** BEGIN DATASET EXTRACT **

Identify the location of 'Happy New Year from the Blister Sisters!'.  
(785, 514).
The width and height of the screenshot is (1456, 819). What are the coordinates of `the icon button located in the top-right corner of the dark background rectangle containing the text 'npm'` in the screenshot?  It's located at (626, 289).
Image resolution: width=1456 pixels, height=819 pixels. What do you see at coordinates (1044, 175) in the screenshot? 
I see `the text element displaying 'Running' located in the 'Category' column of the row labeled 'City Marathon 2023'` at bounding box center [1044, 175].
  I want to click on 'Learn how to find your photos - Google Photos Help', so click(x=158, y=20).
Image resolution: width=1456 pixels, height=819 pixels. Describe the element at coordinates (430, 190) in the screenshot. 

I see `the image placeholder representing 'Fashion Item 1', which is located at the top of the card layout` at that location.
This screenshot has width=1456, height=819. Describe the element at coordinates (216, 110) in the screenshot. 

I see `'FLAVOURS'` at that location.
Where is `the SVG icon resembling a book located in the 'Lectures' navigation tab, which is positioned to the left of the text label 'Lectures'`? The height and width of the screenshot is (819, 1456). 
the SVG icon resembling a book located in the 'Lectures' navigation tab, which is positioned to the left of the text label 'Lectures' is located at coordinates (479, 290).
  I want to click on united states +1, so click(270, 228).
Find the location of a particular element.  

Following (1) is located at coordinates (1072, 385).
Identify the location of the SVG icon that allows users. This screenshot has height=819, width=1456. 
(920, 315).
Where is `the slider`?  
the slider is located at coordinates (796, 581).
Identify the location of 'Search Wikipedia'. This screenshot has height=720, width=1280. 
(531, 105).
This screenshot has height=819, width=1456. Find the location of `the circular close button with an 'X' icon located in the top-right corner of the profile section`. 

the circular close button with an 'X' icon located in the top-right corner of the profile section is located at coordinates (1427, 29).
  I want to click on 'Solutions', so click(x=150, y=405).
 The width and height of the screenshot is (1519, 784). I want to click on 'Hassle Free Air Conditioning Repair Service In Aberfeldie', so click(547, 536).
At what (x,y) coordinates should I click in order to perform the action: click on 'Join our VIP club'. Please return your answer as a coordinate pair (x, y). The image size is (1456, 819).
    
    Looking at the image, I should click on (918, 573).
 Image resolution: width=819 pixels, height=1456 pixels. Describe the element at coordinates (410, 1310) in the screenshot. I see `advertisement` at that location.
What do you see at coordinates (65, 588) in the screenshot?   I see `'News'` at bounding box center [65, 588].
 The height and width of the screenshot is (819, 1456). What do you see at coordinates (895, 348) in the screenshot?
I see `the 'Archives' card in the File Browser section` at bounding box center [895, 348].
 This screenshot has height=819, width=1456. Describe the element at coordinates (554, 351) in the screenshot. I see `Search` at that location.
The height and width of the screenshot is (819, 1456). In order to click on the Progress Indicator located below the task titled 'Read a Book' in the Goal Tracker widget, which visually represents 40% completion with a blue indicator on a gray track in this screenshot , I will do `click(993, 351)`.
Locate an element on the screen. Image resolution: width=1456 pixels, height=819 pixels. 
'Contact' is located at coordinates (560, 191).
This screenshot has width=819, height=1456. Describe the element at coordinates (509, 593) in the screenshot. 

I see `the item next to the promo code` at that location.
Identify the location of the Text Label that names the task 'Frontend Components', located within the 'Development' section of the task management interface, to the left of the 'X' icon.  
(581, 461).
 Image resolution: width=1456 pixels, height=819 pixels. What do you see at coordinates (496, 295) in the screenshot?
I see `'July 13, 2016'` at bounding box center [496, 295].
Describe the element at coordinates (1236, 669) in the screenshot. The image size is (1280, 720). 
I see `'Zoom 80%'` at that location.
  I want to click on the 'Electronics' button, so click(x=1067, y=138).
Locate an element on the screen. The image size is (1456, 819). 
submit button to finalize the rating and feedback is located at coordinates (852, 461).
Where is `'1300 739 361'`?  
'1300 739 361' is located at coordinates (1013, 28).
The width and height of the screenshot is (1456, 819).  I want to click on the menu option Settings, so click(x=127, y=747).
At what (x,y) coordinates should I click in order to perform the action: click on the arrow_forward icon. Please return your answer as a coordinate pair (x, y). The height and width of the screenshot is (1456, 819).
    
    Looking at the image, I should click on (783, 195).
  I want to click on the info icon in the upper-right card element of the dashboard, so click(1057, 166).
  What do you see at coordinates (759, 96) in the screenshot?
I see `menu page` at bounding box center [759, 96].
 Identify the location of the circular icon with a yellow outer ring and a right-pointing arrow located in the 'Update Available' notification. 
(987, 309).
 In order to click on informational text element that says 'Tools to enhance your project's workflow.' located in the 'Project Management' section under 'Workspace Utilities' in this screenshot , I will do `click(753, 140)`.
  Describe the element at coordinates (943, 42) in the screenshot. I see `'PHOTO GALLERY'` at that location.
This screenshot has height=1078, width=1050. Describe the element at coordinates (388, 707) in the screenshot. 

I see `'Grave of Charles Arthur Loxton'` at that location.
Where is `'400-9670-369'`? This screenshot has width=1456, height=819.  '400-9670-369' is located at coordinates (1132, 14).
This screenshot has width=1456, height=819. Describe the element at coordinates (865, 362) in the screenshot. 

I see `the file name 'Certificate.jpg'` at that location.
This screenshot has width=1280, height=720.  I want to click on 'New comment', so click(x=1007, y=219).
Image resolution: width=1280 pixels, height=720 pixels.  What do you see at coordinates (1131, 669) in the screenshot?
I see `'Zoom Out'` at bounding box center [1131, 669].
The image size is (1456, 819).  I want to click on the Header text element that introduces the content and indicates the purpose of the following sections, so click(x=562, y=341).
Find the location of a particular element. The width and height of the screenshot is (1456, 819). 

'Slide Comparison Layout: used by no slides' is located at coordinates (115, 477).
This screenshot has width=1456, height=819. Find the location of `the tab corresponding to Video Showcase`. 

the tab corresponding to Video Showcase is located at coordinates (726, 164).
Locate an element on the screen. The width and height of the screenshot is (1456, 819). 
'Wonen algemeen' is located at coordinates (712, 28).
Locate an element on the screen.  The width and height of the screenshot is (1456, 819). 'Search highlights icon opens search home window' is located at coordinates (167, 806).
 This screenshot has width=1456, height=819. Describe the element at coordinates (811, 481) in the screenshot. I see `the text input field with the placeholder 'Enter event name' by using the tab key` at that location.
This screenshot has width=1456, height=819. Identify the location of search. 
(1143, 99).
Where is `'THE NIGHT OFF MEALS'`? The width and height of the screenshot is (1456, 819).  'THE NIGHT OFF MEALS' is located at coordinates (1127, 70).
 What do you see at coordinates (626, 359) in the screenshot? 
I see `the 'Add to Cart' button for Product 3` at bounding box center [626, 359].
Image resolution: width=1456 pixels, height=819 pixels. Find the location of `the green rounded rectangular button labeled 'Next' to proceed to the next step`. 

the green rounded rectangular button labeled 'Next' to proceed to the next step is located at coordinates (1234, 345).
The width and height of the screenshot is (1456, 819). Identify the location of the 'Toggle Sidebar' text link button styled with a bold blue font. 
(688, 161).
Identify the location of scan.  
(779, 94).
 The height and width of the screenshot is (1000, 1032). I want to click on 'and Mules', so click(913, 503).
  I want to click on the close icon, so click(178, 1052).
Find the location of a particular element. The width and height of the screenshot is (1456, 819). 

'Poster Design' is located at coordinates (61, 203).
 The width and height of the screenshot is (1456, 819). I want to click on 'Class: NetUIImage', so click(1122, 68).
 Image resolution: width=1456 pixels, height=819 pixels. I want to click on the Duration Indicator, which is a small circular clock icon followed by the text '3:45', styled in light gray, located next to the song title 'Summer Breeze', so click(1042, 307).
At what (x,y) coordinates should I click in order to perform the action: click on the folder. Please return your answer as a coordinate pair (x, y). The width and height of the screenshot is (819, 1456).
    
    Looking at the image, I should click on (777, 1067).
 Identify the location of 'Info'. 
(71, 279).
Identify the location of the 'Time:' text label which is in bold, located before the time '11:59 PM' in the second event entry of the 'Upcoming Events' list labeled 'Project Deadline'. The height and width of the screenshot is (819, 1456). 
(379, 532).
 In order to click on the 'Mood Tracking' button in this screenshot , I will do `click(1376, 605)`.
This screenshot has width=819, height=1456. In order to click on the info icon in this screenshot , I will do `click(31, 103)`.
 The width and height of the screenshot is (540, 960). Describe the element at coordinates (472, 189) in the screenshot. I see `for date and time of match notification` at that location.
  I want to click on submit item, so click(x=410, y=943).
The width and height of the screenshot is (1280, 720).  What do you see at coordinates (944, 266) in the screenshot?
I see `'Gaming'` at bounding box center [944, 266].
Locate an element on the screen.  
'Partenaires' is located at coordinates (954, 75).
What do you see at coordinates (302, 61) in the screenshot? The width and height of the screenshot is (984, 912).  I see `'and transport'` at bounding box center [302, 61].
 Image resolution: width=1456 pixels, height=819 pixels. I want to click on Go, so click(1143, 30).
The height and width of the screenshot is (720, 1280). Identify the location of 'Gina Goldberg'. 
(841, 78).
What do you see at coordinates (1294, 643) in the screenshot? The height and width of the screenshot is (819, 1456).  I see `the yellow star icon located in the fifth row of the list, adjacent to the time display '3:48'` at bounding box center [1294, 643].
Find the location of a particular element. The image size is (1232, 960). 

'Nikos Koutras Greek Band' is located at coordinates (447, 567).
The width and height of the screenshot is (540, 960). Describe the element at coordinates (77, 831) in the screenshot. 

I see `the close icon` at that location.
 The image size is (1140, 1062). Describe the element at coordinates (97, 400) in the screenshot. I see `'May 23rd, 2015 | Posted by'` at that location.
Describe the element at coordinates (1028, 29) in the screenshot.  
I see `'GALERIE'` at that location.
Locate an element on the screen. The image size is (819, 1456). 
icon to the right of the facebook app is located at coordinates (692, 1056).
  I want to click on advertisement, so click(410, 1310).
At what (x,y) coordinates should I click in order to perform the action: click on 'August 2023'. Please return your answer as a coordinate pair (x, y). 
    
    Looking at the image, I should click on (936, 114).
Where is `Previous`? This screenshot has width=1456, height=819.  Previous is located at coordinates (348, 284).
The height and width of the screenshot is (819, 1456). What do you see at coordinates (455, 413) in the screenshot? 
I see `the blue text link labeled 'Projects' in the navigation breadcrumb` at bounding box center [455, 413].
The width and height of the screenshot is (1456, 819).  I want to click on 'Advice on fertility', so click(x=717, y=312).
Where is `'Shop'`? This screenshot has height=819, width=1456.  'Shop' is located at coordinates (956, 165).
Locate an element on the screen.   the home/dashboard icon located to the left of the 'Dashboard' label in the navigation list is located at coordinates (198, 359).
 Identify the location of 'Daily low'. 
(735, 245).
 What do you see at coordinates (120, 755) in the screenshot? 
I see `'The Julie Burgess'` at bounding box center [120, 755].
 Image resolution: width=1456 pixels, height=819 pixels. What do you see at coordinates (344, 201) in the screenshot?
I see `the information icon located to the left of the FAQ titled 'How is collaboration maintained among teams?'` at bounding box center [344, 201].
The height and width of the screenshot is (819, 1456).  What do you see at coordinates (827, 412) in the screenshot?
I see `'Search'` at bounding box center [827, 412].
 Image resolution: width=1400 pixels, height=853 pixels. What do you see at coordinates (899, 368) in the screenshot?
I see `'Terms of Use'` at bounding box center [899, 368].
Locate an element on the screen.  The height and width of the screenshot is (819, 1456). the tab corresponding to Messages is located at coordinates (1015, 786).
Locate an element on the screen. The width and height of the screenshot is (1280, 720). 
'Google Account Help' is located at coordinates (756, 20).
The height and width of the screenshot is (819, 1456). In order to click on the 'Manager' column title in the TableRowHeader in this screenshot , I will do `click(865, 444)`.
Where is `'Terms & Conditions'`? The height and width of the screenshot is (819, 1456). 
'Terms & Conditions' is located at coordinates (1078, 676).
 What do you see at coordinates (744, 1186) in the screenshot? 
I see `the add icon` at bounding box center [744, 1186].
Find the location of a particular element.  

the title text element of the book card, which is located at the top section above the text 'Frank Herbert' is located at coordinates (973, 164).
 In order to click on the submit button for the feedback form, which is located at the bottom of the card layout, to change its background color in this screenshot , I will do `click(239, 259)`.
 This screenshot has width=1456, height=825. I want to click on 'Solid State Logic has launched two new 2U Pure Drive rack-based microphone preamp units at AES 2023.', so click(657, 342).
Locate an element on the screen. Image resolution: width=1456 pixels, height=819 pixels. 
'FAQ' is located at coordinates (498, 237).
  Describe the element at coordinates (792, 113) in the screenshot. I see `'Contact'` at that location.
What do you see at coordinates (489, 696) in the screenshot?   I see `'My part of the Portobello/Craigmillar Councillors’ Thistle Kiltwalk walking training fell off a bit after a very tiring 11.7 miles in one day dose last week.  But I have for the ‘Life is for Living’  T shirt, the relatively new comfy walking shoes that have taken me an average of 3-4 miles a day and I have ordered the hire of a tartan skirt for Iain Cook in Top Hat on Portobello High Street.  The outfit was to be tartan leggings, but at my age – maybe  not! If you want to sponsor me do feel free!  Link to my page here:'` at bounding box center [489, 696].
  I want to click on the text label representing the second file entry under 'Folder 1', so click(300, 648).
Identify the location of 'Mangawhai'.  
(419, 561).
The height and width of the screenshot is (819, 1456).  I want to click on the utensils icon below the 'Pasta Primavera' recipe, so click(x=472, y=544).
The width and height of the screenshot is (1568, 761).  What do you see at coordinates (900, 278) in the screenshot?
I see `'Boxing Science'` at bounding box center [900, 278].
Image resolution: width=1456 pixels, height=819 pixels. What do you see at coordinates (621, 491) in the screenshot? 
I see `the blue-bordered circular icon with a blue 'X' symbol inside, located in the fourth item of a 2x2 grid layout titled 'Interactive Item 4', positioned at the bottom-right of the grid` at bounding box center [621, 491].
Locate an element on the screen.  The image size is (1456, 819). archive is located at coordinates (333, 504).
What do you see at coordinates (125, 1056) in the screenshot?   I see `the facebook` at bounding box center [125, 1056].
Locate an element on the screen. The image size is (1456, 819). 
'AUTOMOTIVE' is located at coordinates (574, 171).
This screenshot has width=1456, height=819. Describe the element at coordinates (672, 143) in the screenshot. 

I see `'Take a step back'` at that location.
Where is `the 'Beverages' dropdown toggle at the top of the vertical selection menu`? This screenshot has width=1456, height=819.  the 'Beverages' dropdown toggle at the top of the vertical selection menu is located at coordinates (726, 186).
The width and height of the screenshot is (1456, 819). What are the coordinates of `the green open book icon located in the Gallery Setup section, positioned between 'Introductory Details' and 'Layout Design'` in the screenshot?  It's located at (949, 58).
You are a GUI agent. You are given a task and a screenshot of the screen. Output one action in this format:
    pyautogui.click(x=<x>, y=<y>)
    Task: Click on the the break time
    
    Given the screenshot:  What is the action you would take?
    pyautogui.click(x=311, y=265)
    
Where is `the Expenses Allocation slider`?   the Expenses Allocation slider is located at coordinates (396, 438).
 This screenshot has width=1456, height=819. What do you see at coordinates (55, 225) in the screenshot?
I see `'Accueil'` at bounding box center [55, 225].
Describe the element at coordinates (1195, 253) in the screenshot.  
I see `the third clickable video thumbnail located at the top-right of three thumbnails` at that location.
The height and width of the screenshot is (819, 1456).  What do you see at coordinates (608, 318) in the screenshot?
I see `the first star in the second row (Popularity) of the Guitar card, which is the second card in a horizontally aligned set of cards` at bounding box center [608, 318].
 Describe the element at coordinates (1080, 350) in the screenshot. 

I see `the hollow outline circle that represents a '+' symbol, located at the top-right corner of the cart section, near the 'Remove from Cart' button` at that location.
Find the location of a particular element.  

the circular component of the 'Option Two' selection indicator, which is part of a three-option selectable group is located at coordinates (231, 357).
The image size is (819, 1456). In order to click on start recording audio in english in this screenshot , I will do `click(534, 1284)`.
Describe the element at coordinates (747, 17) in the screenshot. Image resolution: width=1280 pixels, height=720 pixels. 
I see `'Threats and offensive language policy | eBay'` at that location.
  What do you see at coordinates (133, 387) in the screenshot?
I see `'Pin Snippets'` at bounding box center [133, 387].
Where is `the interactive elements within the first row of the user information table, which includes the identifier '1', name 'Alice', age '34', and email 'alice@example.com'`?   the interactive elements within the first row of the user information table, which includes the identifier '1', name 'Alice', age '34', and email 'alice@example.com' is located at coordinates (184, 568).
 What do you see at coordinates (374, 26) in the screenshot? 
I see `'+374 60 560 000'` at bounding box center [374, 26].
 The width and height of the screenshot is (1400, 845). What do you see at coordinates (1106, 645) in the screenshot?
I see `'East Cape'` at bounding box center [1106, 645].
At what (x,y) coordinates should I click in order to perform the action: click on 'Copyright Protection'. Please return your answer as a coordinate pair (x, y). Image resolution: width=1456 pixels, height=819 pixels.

** END DATASET EXTRACT **

### PROBLEM TO SOLVE
Copy the items from the line with "width of the screenshot is (1456, 819)." up to and including the line with "(987, 309).", swapping "yellow" for "orange" and keeping everything else the same.

### WRITTEN RESPONSE
At what (x,y) coordinates should I click in order to perform the action: click on the arrow_forward icon. Please return your answer as a coordinate pair (x, y). The height and width of the screenshot is (1456, 819).
    
    Looking at the image, I should click on (783, 195).
  I want to click on the info icon in the upper-right card element of the dashboard, so click(1057, 166).
  What do you see at coordinates (759, 96) in the screenshot?
I see `menu page` at bounding box center [759, 96].
 Identify the location of the circular icon with a orange outer ring and a right-pointing arrow located in the 'Update Available' notification. 
(987, 309).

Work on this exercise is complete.